WHAT TO WORK ON -> Could you output exactly the lines running from the one containing "461x398 pixels. At" to the final line of the listing below, leaving out pictures?

SOURCE DATA ->

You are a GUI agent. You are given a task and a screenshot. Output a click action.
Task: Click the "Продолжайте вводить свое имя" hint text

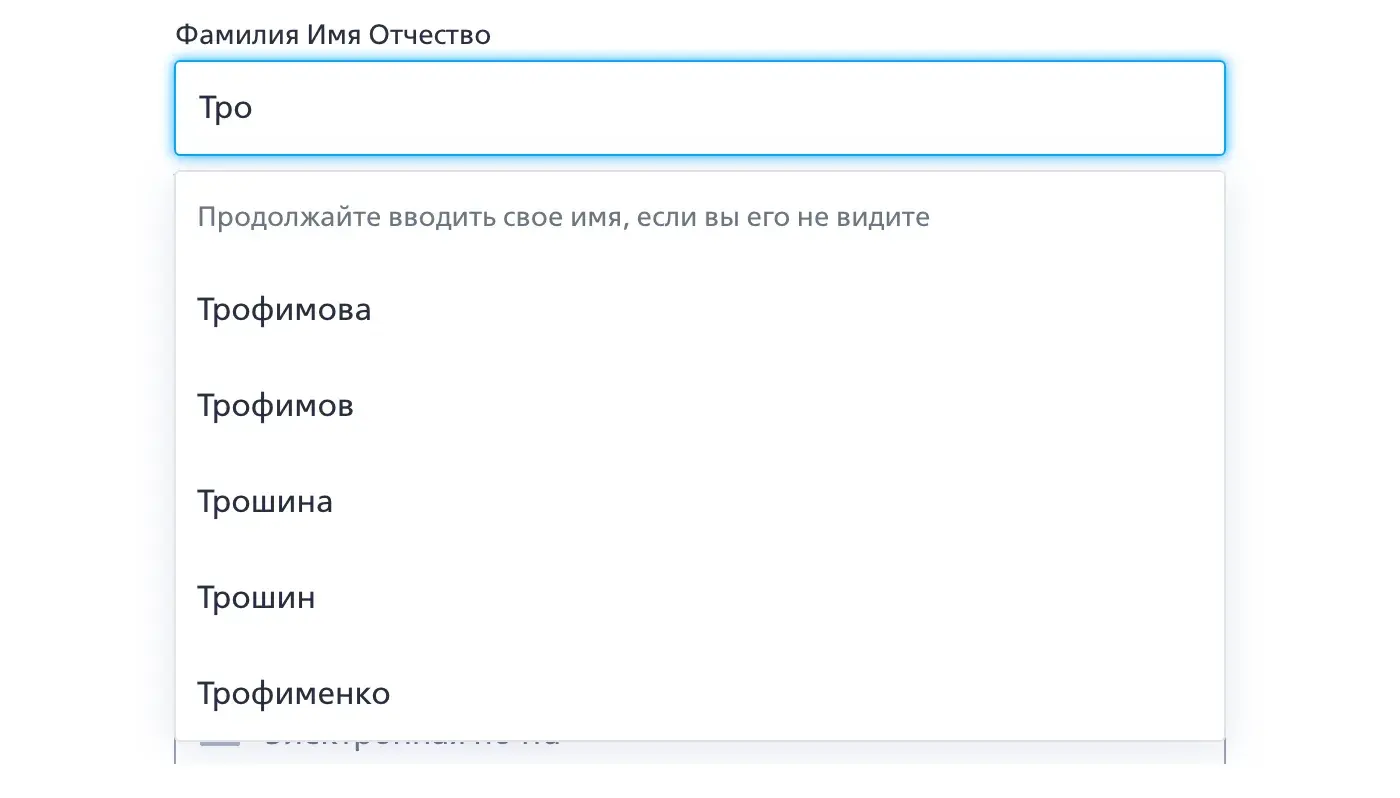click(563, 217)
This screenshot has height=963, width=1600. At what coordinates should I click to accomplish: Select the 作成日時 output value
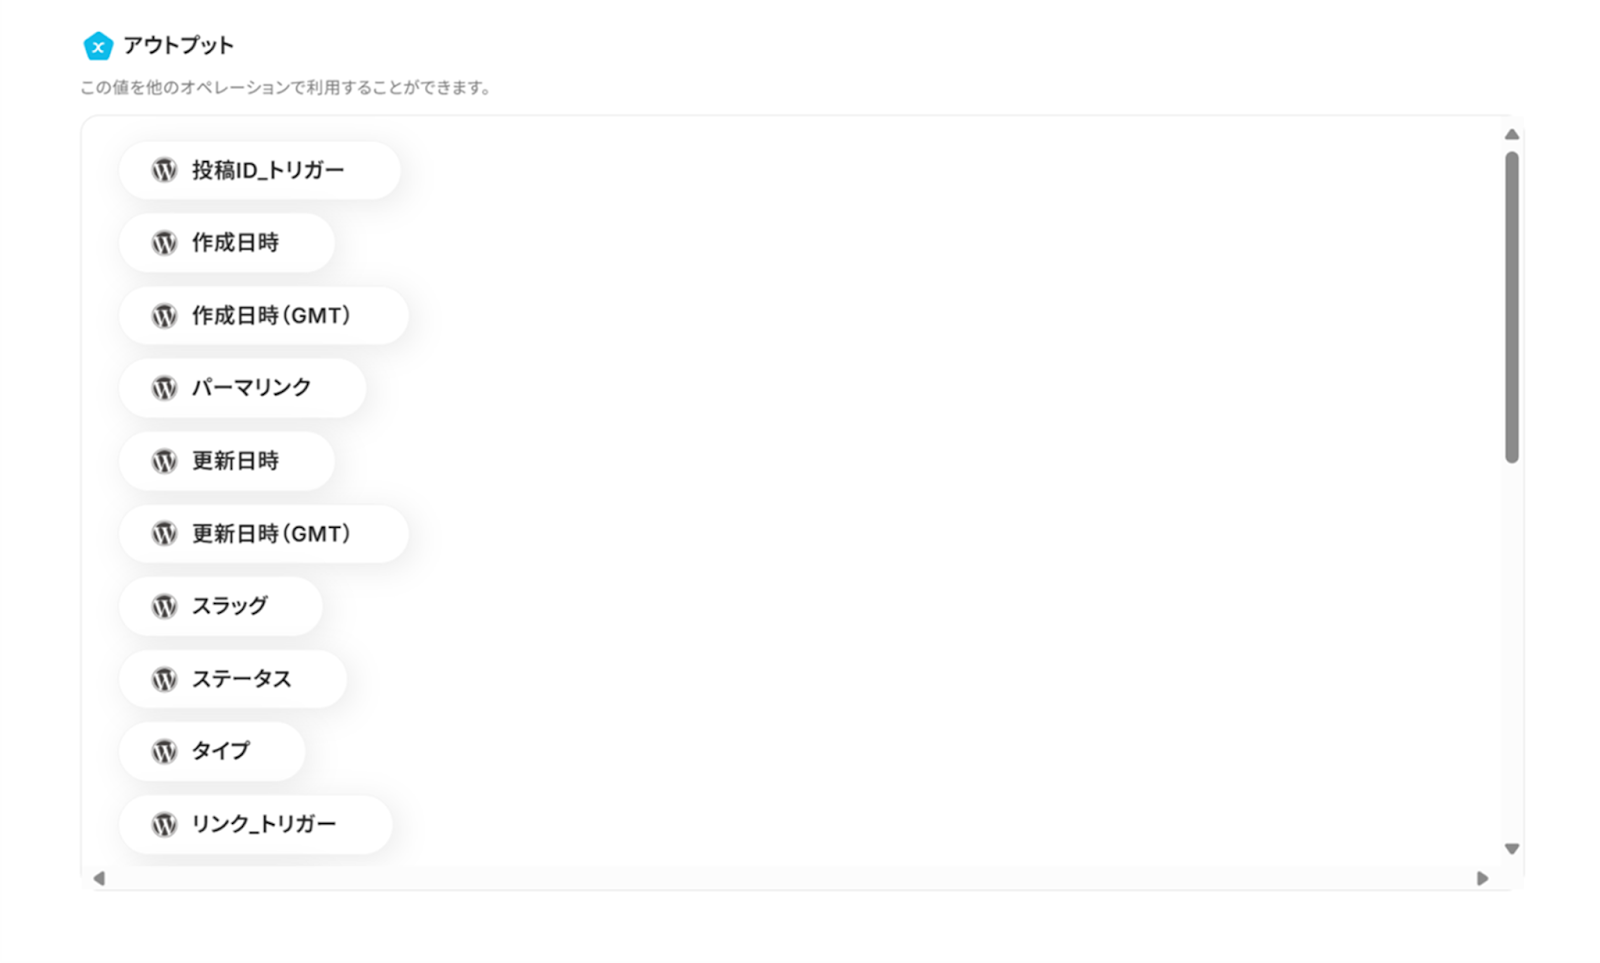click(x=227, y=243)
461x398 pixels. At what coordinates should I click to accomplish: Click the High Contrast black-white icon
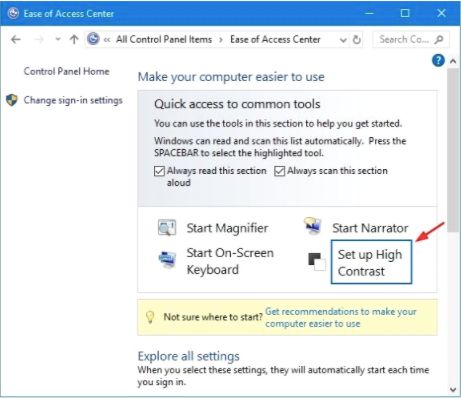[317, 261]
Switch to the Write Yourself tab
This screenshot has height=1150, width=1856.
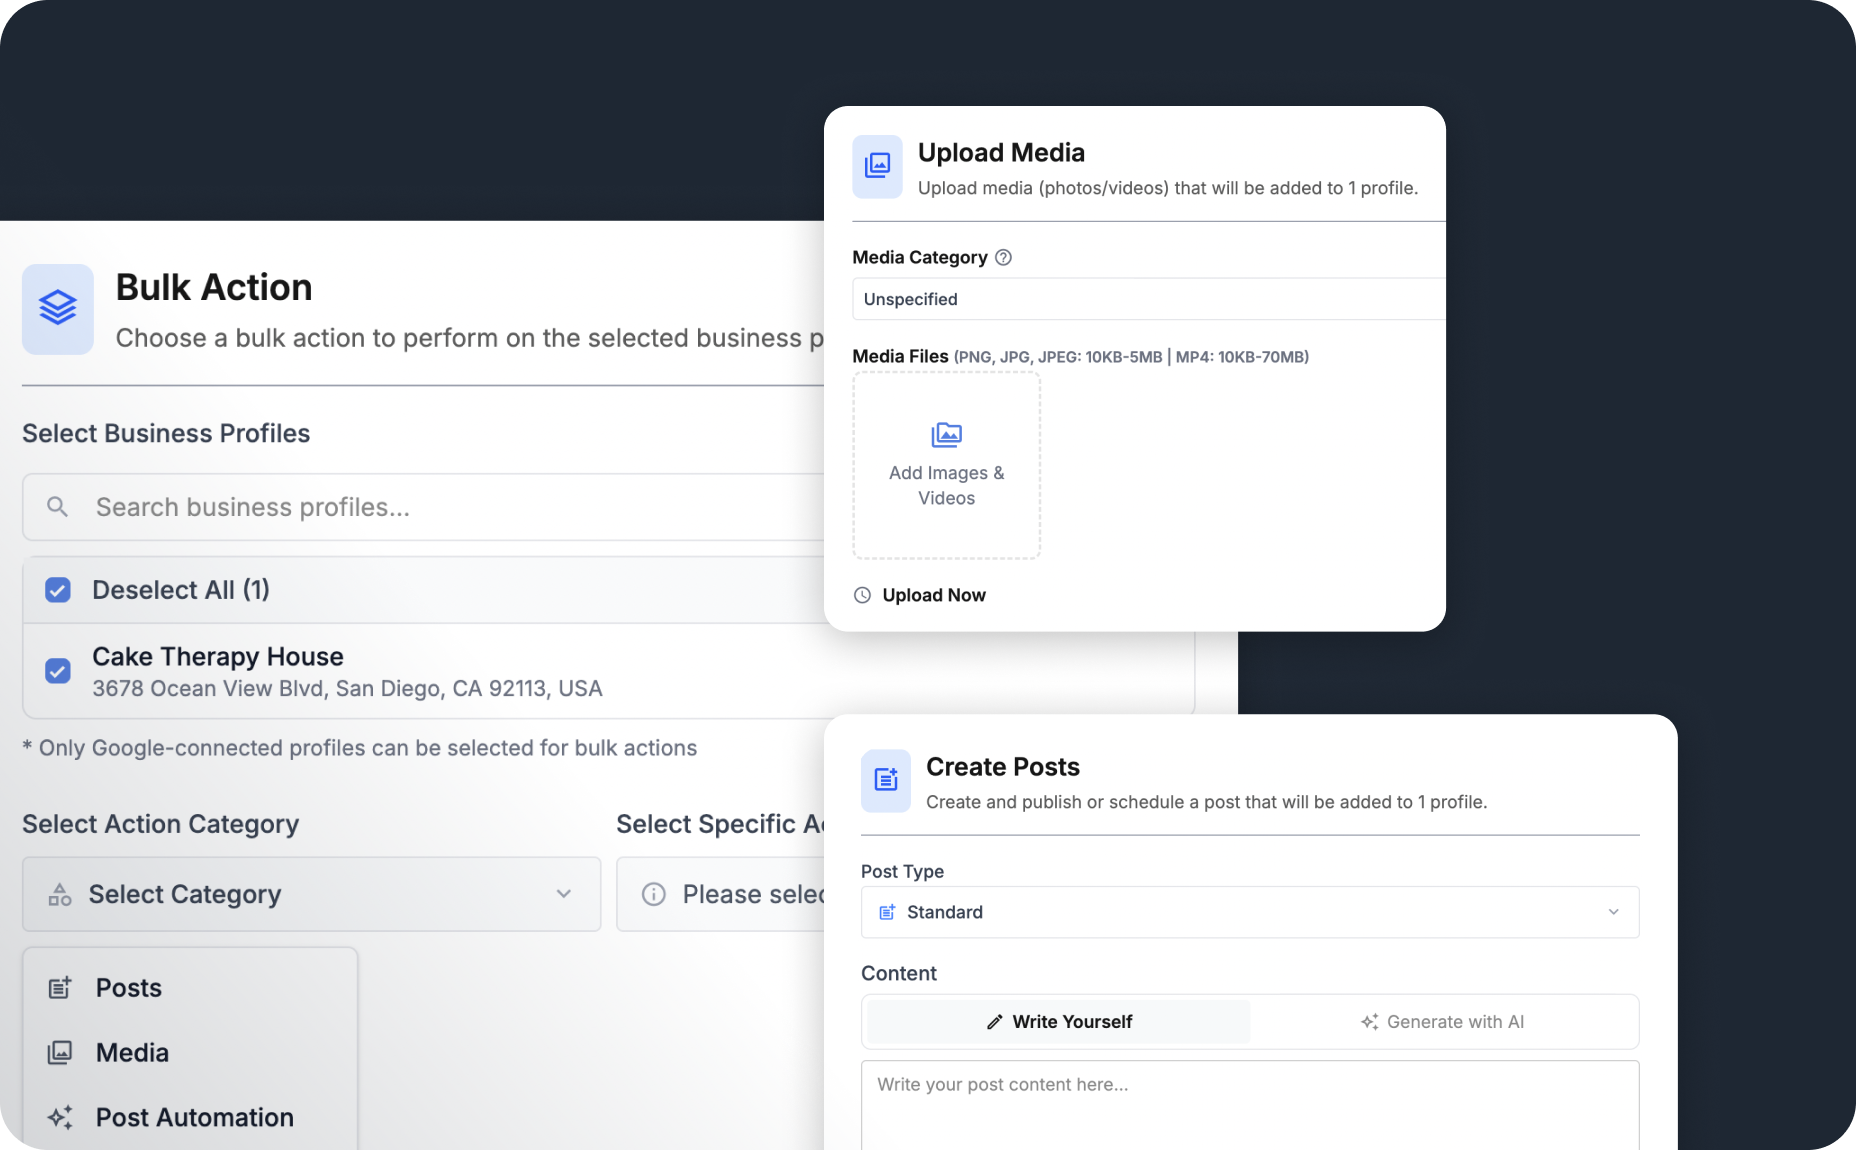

EXERCISE RESPONSE ->
461x398 pixels. At what coordinates should I click to accomplish: Click the High Contrast black-white icon
[317, 261]
Switch to the Write Yourself tab
This screenshot has height=1150, width=1856.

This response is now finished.